### Exercise a
Turn the stretch of the listing from the line containing "Screen dimensions: 546x498" through the line containing "Action: point(256,198)" into a numbered list, omitting any blank lines.

### Text to read
* BEGIN *

In a preferred embodiment, the bow base plate 102 is substantially flat and rectangular and comprises a mount side 104, a pad side 106 and four bow base plate holes 108. The mount side of the bow base plate 102 attaches substantially parallel with and near the center of the front plate 30 of the bow mounting section 12 with the long axis of the bow base plate 102 substantially parallel to the long axis of the front plate 30. In a preferred embodiment, the bow base plate 102 holes 108 are located near each corner with each bow base plate hole 108 capable of accepting a ¼ inch bolt. In a preferred embodiment, the bow base plate 102 is welded to the front plate 30. Alternative embodiments incorporate other means of attachment including but not limited to nuts and bolts and other mechanical fasteners.
In a preferred embodiment, the clamping section 74 comprises a top clamp plate 76, a bottom clamp plate 86, a clamp bolt 98, and two clamp posts 82. In a preferred embodiment, the top clamp plate 76 is substantially flat and rectangular and further comprises a top side 78 and a bottom side 80, two posts or guide rods 82, and a top clamp plate hole 84. The bottom side 80 of the top clamp plate 76 attaches to or mates with the exterior side 24 of the top plate 14 near the center of the front edge 20. In a preferred embodiment, the top clamp plate hole 84 is approximately centered in the plate and is capable of accommodating a ⅝″ bolt or rod and the two posts or guide rods 82 are ⅝ inch rod and are aligned on either side of the top clamp plate hole 84. In an alternative embodiment, the top clamp plate hole 84 and posts 82 can vary in size, quantity and location. The two posts 82 are preferably attached by welding to the bottom side 80 of the top clamp plate 76 and are oriented such that the rod axis is substantially perpendicular to the top clamp plate 76. In an alternative embodiment, the posts 82 can be attached by any mechanical means to the top clamp plate 76.
In a preferred embodiment, the bottom clamp plate 86 is substantially similar in size and shape to the top clamp plate 76 and comprises a top side 88, a bottom side 90, a bottom clamp plate hole 92, two post holes 94, and two post guides 96. The bottom side 90 of the bottom clamp plate attaches to or mates with the exterior side 50 of the bottom mounting plate 42 with the bottom clamp plate 86 generally aligned with the top clamp plate 76. In the preferred form, the bottom clamp plate hole 92 is substantially centered and aligned between the two post holes 94 and each of these holes is approximately ⅝ inch. The bottom clamp plate hole 92 corresponds to the top clamp plate hole 84. In operation, each of the two posts 82 penetrate through the top mounting plate 14, the bottom mounting plate 42, the bottom clamping plate 86 and a post guide 96 via holes provided in each of the aforesaid. The aforesaid clamp bolt 98 penetrates through the top clamp plate 76, the top mounting plate 14, the bottom mounting plate 42 and the bottom clamp plate 86 via holes provided in each of the aforesaid. An associated nut is used to tighten the clamp bolt 98 thereby drawing the top mounting plate 14 toward the bottom mounting plate 42. Alternative embodiments may forego use of the aforesaid guide posts 82 or rods and the aforesaid clamp plates 76, 86 without departing from the scope and spirit of the present invention. Further alternative embodiments of the clamping section 74 may forego use of the aforesaid components including the clamp bolt 98 and utilize other clamping means to apply a positive force to the plates 14, 42. These include but are not limited to C-clamps, spring loaded clamps, VISEGRIPS, or magnetic attraction.

* END *

### Provided records

* BEGIN *

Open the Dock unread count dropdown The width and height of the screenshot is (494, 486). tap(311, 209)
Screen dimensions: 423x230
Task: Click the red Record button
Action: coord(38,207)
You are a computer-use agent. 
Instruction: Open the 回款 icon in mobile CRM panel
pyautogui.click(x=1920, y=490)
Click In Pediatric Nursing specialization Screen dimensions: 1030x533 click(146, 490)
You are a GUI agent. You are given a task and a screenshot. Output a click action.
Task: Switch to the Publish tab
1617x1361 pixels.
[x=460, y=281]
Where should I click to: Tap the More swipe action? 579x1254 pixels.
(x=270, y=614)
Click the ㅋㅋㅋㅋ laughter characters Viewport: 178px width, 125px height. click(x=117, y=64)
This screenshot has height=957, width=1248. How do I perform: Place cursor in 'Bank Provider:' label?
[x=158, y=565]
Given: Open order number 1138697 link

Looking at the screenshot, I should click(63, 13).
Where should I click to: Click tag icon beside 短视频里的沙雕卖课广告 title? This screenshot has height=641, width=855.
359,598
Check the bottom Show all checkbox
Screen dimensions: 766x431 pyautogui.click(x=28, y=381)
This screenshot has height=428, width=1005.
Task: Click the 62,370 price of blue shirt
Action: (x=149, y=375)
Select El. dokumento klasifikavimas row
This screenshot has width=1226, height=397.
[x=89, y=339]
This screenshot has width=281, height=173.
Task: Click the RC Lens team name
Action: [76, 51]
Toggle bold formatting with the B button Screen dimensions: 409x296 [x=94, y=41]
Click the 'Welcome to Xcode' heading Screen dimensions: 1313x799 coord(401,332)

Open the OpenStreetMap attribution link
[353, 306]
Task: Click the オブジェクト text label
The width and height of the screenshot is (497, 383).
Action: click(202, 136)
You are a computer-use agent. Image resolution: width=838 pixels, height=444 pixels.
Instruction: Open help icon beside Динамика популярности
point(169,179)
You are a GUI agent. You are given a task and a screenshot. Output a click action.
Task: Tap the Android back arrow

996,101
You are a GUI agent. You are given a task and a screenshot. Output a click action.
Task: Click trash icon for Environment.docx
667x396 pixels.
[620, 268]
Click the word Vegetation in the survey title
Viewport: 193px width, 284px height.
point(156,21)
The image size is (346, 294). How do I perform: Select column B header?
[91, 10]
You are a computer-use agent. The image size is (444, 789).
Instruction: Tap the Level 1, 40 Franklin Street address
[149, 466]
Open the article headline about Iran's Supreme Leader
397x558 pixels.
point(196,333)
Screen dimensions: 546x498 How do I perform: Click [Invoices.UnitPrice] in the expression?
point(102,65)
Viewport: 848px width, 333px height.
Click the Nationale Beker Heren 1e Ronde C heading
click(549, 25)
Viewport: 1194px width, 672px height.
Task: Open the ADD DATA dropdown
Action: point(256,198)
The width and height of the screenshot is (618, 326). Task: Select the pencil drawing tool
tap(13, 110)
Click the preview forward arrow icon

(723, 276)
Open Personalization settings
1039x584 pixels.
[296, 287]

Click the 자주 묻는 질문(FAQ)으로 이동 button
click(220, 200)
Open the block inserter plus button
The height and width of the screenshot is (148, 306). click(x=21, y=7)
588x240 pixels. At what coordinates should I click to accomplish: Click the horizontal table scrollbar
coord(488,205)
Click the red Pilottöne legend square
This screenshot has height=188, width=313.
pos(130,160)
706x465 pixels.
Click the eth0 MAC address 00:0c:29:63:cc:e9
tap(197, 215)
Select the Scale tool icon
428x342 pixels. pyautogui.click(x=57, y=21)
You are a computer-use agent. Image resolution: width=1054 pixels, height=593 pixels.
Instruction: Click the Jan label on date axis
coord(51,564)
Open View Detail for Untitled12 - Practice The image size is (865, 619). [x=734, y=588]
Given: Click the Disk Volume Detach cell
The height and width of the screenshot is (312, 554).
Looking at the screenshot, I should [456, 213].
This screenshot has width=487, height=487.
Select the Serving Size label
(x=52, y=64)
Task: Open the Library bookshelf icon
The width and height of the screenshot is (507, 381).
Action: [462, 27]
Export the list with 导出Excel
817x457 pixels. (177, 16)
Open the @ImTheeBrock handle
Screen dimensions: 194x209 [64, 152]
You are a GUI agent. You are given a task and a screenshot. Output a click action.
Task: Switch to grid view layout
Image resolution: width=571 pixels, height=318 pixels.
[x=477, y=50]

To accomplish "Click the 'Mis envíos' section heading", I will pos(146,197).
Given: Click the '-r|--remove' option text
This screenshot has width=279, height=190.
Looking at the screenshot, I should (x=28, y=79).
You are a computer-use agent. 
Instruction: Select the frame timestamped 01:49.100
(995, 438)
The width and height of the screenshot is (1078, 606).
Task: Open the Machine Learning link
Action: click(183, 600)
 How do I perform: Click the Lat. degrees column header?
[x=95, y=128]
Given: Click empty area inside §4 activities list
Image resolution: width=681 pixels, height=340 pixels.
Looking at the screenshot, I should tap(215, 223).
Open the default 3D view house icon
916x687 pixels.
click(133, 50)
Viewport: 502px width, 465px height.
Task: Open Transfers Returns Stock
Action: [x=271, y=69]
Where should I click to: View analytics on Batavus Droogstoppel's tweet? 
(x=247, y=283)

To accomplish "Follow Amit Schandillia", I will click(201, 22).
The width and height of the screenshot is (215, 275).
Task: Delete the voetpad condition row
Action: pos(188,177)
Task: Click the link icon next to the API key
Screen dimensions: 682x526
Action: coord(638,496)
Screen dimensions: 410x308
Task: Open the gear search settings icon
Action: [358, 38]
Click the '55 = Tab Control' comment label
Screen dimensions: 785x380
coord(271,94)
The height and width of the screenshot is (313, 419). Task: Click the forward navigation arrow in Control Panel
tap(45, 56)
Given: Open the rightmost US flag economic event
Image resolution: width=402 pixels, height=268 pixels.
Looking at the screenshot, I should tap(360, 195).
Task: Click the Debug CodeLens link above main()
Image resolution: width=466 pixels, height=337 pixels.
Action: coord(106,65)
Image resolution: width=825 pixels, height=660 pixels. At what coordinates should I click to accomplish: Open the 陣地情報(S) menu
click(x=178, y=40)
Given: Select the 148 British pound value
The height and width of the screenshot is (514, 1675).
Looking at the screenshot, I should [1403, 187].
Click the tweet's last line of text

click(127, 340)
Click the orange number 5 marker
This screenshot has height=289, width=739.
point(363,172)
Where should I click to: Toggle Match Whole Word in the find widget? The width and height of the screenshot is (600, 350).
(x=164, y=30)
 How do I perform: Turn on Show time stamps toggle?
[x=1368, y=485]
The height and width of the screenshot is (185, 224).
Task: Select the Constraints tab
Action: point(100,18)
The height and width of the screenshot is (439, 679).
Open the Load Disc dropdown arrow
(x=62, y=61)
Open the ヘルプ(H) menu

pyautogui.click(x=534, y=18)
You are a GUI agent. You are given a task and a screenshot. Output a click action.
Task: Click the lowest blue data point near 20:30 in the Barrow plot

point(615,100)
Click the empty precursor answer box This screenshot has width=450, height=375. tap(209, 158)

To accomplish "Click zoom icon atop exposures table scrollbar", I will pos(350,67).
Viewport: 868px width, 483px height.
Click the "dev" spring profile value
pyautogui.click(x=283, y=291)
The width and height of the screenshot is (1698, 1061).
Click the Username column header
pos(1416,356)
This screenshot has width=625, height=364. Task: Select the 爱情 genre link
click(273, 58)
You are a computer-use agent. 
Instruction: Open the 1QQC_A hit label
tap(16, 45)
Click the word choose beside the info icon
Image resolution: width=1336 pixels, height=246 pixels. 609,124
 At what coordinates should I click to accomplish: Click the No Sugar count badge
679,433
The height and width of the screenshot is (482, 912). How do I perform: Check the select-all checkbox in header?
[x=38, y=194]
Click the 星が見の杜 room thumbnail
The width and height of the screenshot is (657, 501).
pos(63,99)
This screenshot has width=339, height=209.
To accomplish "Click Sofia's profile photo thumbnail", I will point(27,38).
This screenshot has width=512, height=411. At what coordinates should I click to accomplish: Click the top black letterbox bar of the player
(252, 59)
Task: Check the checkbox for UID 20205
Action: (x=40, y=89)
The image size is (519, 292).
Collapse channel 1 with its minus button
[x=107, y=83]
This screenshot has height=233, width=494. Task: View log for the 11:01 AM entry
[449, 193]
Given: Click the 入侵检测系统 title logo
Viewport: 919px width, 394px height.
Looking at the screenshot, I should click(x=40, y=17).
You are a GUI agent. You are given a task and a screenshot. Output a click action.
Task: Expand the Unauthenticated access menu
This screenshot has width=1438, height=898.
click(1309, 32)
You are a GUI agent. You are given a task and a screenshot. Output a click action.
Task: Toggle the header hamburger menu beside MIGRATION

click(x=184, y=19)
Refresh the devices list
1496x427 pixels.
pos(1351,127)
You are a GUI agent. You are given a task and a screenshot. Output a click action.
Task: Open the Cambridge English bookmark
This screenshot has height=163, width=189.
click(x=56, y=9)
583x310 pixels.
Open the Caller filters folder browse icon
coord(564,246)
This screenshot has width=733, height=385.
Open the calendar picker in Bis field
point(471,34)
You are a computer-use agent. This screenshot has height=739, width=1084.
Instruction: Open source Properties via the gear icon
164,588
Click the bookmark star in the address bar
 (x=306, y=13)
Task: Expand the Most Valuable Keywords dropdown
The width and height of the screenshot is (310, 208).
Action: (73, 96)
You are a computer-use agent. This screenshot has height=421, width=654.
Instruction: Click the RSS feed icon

* END *

### Exercise b
According to the patent passage, what size bolt can each bow base plate hole accept?

### Written answer a
1. Screen dimensions: 546x498 How do I perform: Click [Invoices.UnitPrice] in the expression?
2. point(102,65)
3. Viewport: 848px width, 333px height.
4. Click the Nationale Beker Heren 1e Ronde C heading
5. click(549, 25)
6. Viewport: 1194px width, 672px height.
7. Task: Open the ADD DATA dropdown
8. Action: point(256,198)

### Written answer b
A ¼ inch bolt.